Verification of DV infection using surrogate assays. Splenic MNCs were infected by DV2-16681 at an MOI of 5 in the presence or absence of serially diluted PHS (dilutions of 1/500 to 1/10⁶), incubated for 2 days, and then harvested and stained with labeled anti-E antibody as well as antibodies to T cells (CD3), B cells (CD19), or macrophages (CD14); cells were then analyzed using flow cytometry (a). Culture supernatants were harvested and used to infect Vero cells for three days, and viral infection was assessed using two assays: FACS assay with anti-E antibody staining (b) and plaque assay by immunostaining (c) as described in Materials and Methods. All three methods showed that splenic MNCs were permissive to DV even in the absence of PHS and that the infection was greatly enhanced in the presence of highly diluted PHS.

FIG. 8.

Splenic macrophages are a major source of DV production. Splenic MNCs (sample OL3026) were either depleted of CD14⁺ macrophages or not as described in our previous study (23) and then inoculated with DV2-16681 at an MOI of 5 in the presence or absence of different dilutions of PHS (0, 1/500, 1/10⁴, and 1/10⁵).
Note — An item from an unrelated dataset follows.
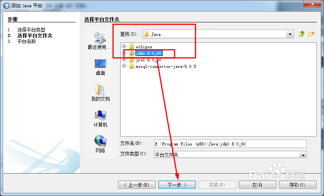
Task: Click the create new folder icon
Action: (x=311, y=34)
Supernatant from each of the experimental conditions was harvested 2 days postinfection and used to inoculate Vero cells. After 2 days, Vero cell infection was assessed by staining with labeled anti-E antibody and then analyzed by FACS analysis. Results show the efficiency of CD14 depletion (a) and Vero cell infection with supernatant harvested from unfractionated MNCs (b) or CD14-depleted MNCs (c) under various experimental conditions.